そうして意気消沈したペルチをフォランが背負うところを見て自らのことを指で指すが、顎でチコラハのことを示されて大人しく引き下がった。
「ようチコラハ。なんか見たのか?」
「あやつが獣を撫でるのを……見たかのう」
「つまり同じ光景を見たってことか」
怯えるペルチを知ってか、少し離れた位置に佇むチコラハの返事は歯切れが悪い。魔王であるチコラハも、さすがに幼女の純朴さに腰を抜かしたかと、適当に相槌を打つティジー。
「ティジー、オヌチは――」
「……誰だっ!?」
チコラハが何かを言いかけた折に、人の気配を感じたティジーは、すかさず背中の鞄に手を突っ込んで、手に数個の球体を取り出す。
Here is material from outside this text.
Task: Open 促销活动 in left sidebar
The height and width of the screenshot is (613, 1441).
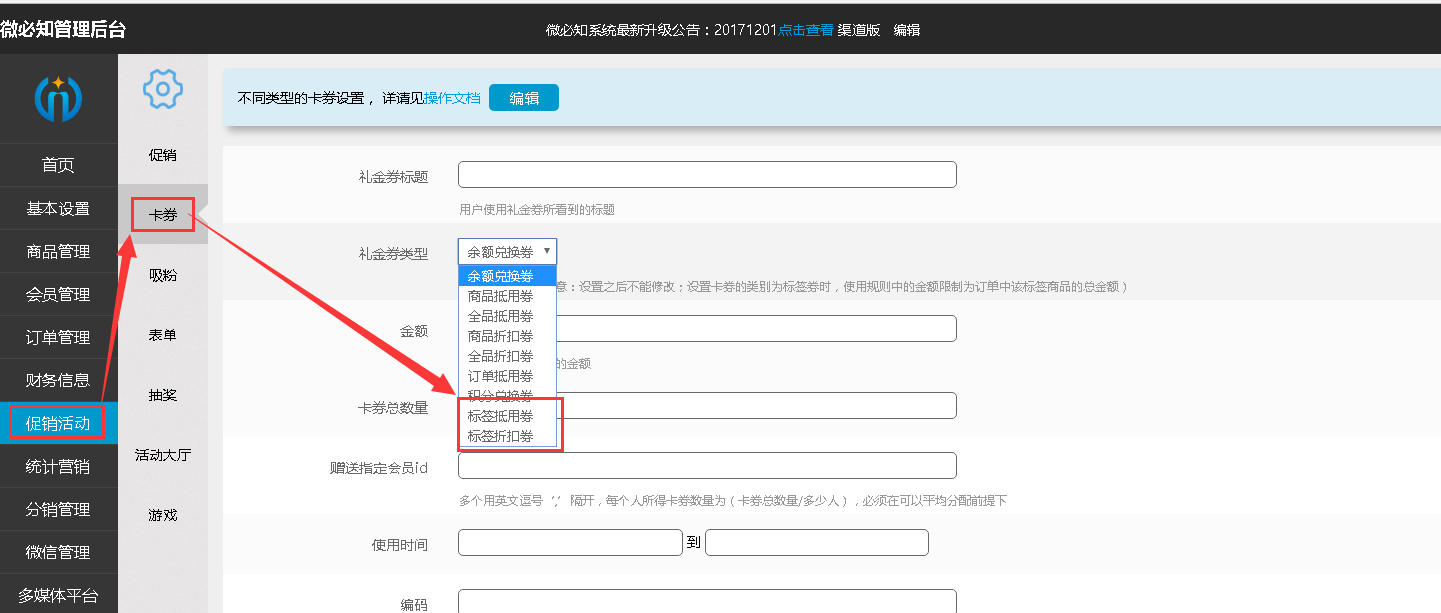Action: [x=58, y=423]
爆竹と煙玉という、獣を威嚇するための道具だが、怯ませる意味では人間にも十分に効く。
ちょっとティジーたちの視線の先に誰かが走っているのを見て、その誰かが分かった時点でティジーは構えていた腕をだらりと下ろす。
そして、鞄を乱暴にその場に投げ捨て、走っている人影に全速力で近づいて勢いよく飛び蹴りを入れた。
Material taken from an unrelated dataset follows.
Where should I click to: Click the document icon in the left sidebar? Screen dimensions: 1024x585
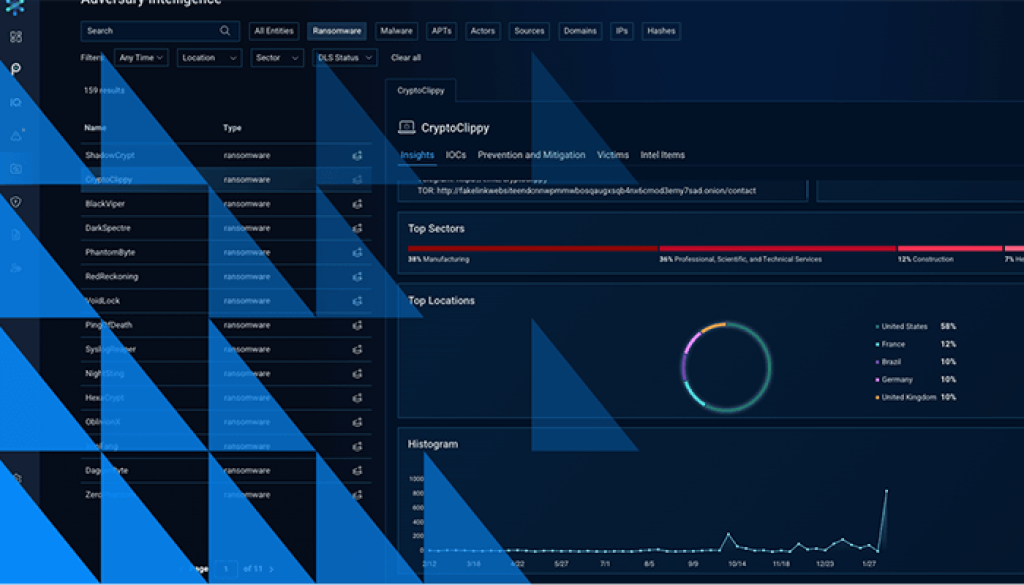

人影はティジーに気づかず、蹴りを直撃で喰らって体制を崩す。
「あでっ!?」
「っしゃあ! 決まったあ!」
「いだい……ティジーひどいよお……」
脇腹に一発食らってごろごろと転がったのは見知った顔の美少年だった。
情けない声を出しているが、覇気の無さは蹴りの痛みではないように見える。
「ちょっと。荷物置いて何してるの」
「あ、悪い。重いと追いつけないと思って」
「フォランもお……? みんなひどいよお……うえええ…………」
脇腹を抑えて涙声になる同期を見てぎょっとするティジーと、今さっき蹴りを入れたティジーをじっとり睨みつけるフォラン。ティジーの鞄は引きずられるように握られていた。
そんなヴァイサーを見かねてか、ペルチがもじもじと動くので、屈んだフォランは幼女を地面に下ろす。
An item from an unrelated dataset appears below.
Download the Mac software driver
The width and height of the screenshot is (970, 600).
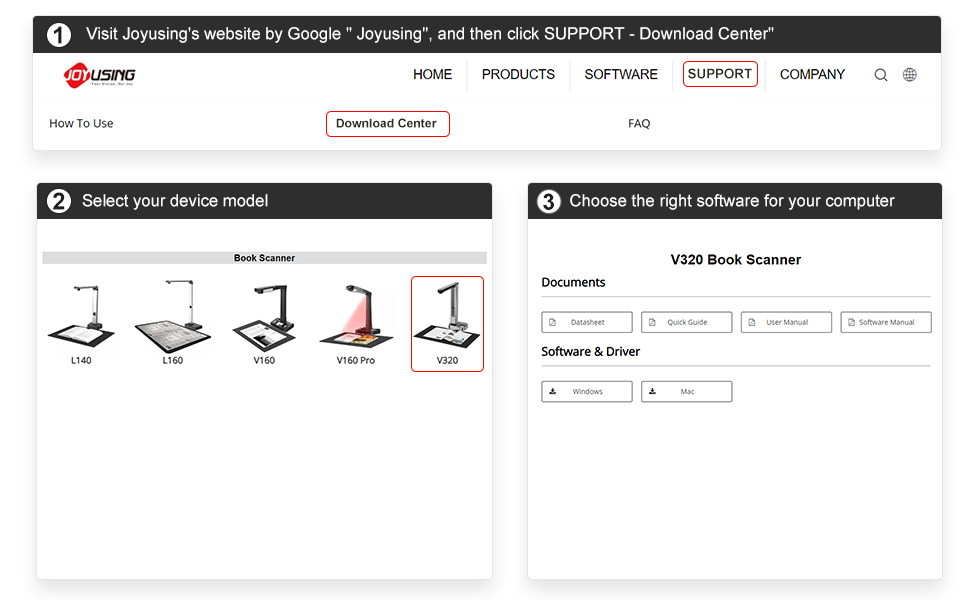pyautogui.click(x=686, y=391)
とててと横に倒れたヴァイサーに近寄るペルチは、肩を震わせる美少年の頭付近で腰を下ろし、さらりとした栗色の頭を優しく撫でた。
「よしよしなんよー」
「ぐすっ……こんな小さい子に介抱されてるぼくって、かすみ以下の存在じゃないかなああ……」
「お前、本当に大丈夫か?」
よく見ると左耳に変わった器具を付けている美少年は、鼻を鳴らしながら堂々とした自虐を言い放つ。
突然現れたことといい、泣き始めた事といい、久しぶりの再会に喜ぶことも出来ないティジーは、真顔で十五歳をあやす幼女を見守っていたのだった。